For conducting our experiments we placed the devices in close proximity to our softwware defined radios. To eliminate the chances of interference we placed the devices in a large room with no other devices turned on in close proximity. Since our main receiving device the Hackrf is poor receive perfomance we did not have to worry about interference from device from other rooms. In the case of of testing our Weather Station sensors we used an RTL-SDR (SMART SDR) which was connected to a Raspberry pi using the RTL_433 decoding software. This allowed us to filter out any unwanted signals and capture only the ones we needed.

Belkin NestCAm hd

The Belking Nestcam HD (insert Information here)

By using sparrow WiFi in conjunction with our hackrf we deduced that the Belking NEtstcam was operating at 2.437 Ghz (Channel 6) , we could also monitor any clients that connected to the device or at least initiated a connection.

Using Sparrow WiFi we managed to use its inbuilt de-authentication function which uses both the hackRF and the computers wifi adapter. This produced valid results and disabled our devices from connecting to the camera directly . If any of the devices had been connected from before it would kick them off the network and disallow them from connecting back again .

Furthermore , we also used the hackRf on its own. By first moniting the frequency for IMCP Packets which we sent using our phone. Once we captured the packets we re transmitted the packets using the hackrf on the same frequency. This resulted in spikes latency from the phone to the the camera but no packet loss. This could be due to the following reasons:

  1. The hackrf is does not transmit at a bandwidth large enough to cover the whole channel on its own. Even though the nest cam does transmit using only 20Mhz bandwidth , it is likely stronger than the signal being sent by the HackRF thus overpowering it.

  2. The low power transmitted by the hackrf is not enough to completely overshadow the transmission of the Nestcam.

  3. Wifi switches between modulation types there for if we are jamming using only one form of modulation we might only temporally manage to cause some disruption.

  4. Even when using Universal Radio Hacker we where unable to decode any packets primarily because of the lack of bandwidth.

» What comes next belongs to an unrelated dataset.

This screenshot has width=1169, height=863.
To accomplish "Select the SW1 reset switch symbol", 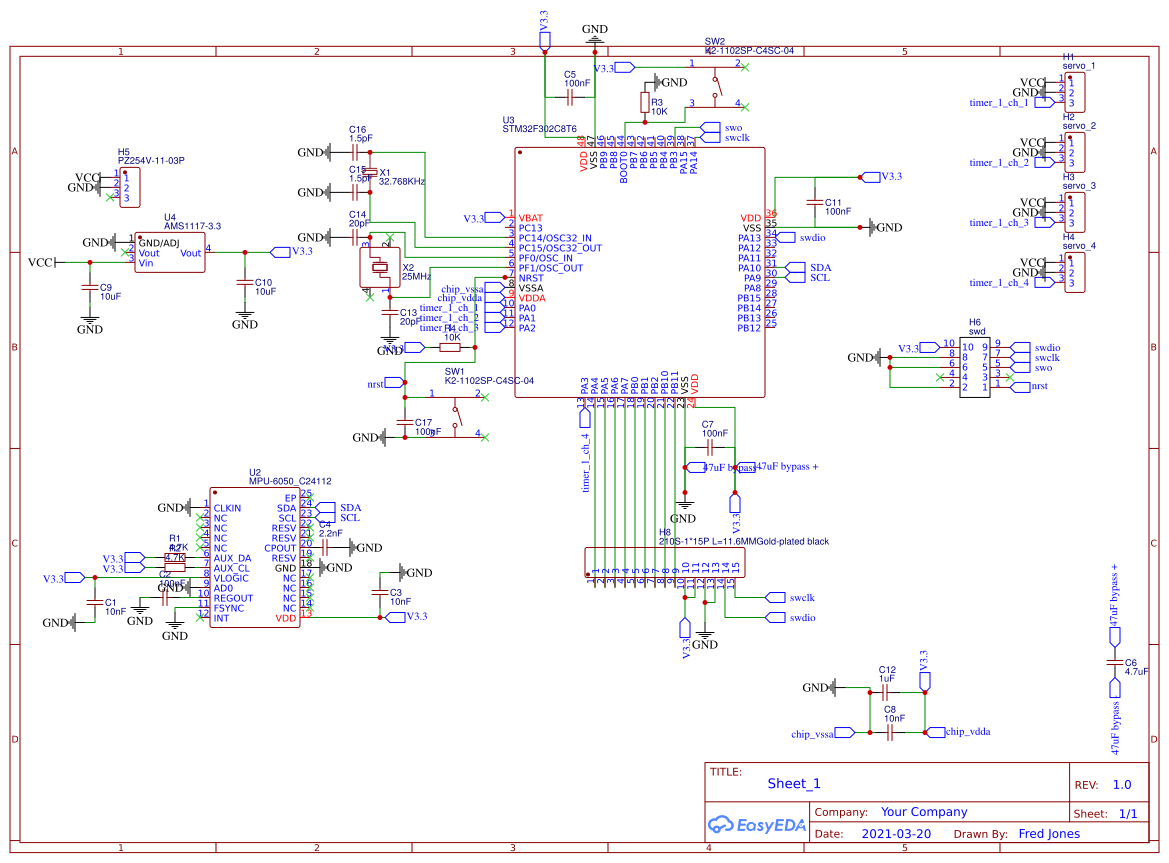I will [456, 417].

hackrf_transfer -r test.bin -f 2437000000 -s 20000000 -l 40

hackrf_transfer -t test.bin -f 2437000000 -s 20000000 -x 47

What we can take away from this is that we could possibly cause disruption of service by using a higher gain antenna and much stronger amplification of the signal. This would possibly disrupt the signal enough to cause substantial packet loss . In doing so , we could possibly attack the device from a larger distance which would make it almost undetectable without specialist radio equipment . More specifically some form of triangulation would be necessary to detect the direction of the signal .

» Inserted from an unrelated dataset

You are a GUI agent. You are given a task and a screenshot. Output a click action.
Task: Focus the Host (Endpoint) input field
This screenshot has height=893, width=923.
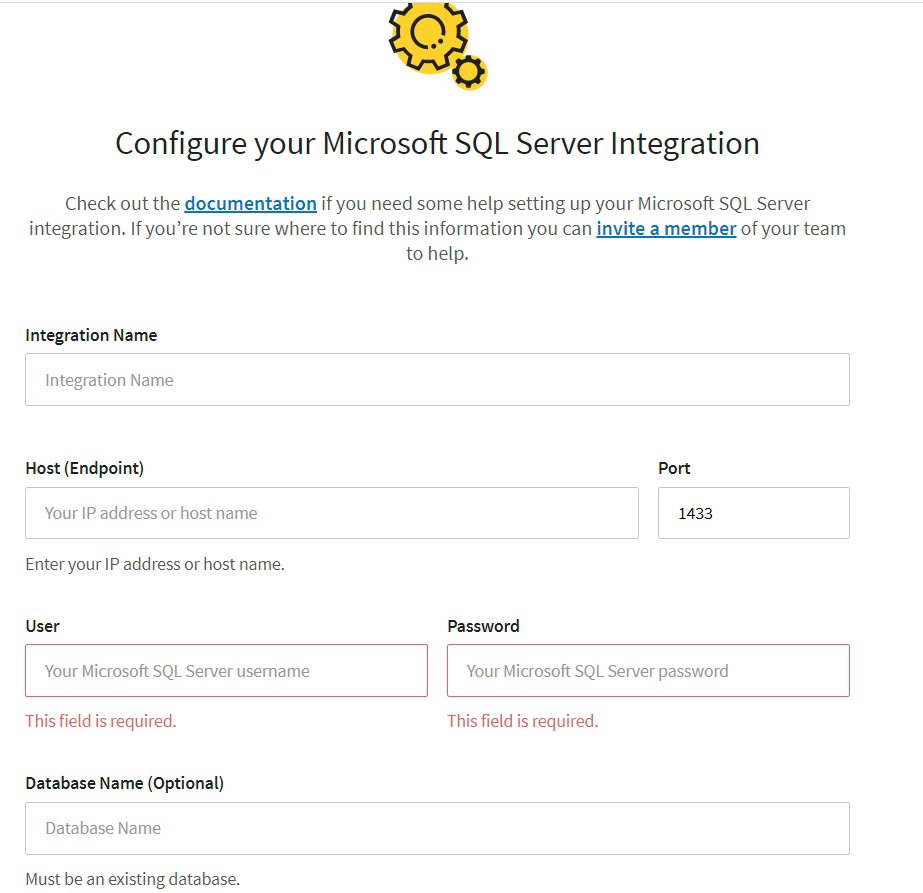tap(330, 512)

Further testing has been done by also sending IMCP packets on a harmonic frequency of 1.2185 Ghz which has a second harmonic of 2.437 Ghz . Using the same method as above but just changing the frequency of transmission we observed that there a small increase in latency but not very substantial . This could be due to many factors result for example external interferance which makes it an unrealiable .

NEST

The Nest smoke alarm (insert info) uses both Bluetooth and wifi to connect to the internet and a nest hub. It uses Bluetooth 4.0 with a max transfer rate of 1mbps. It uses a modulation type of GFSK , operating between 2.402 ~ 2.480 Ghz. The channel spacing used by the device is 2 Mhz which makes it ideal for the hackrf to sniff at least one channel. Looking on the inside of the device we can see that it use a meandering mono-pole antenna with a gain of 0.29dBi and a maximum transmit power of 0.995 mW. The internal coax connections are done using a Sucoflex 104 which is a low loss , high stability cable with shielding acceptable up to 26.5ghz.

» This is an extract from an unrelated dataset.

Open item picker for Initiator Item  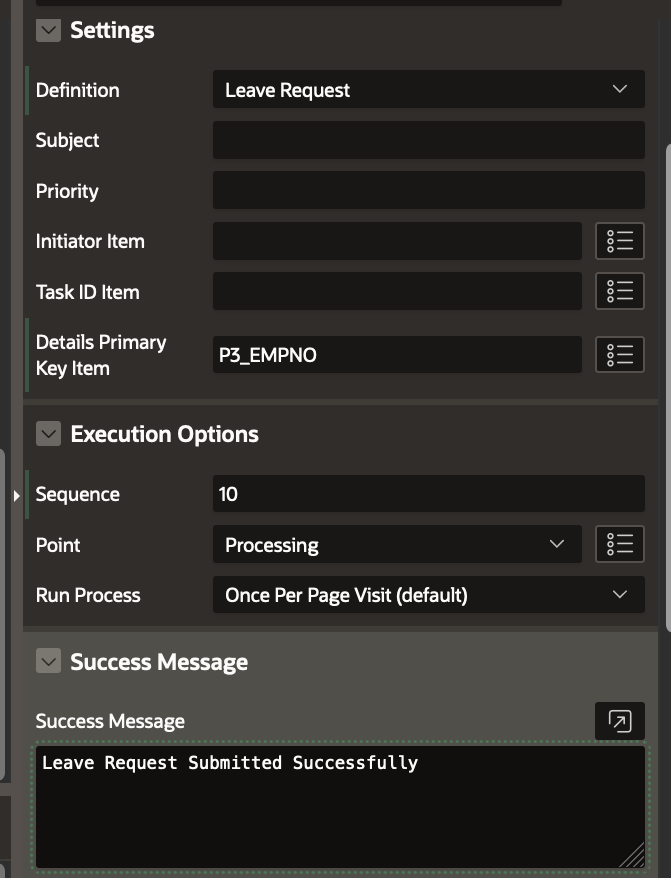pyautogui.click(x=620, y=241)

https://eu.mouser.com/new/huber-suhner/huber-suhner-sucoflex-104-microwave-cable-assemblies/

https://fccid.io/ZQAS30/Test-Report/Test-Report-BT-LE-2648525

By using sparrow wifi we could see that the device was using channel 6 for WiFi . We where succesfull in de authenticating the device using deauthetication packets from both the HackRF and the Wifi adaptor. Using only the hackrf we could see a small rise in ping . The same methodology as the previous testing was done .

hackrf_transfer -r test.bin -f 2437000000 -s 20000000 -l 40

hackrf_transfer -t test.bin -f 2437000000 -s 20000000 -x 47

Further more we have also sniffed the wifi packets using our WiFi adapter in monitor mode. By analyzing the packets we determined normal operation and nothing out of the ordinary was present. The only interesting result was that the device was continuously sending out beaconing packets at very small intervals.

By using the hackrf we have also sniffed part of the Bluetooth spectrum to capture the connection between the mobile phone and the Nest Device . Because of the lack of bandwidth available on the hackrf we cannot sniff the whole Bluetooth spectrum hence we only focused on channel 37 which was the most commonly used one. This resulted in multiple malformed packets being received with the only "useful" packets being decoded being the broadcast packet by the NEST device.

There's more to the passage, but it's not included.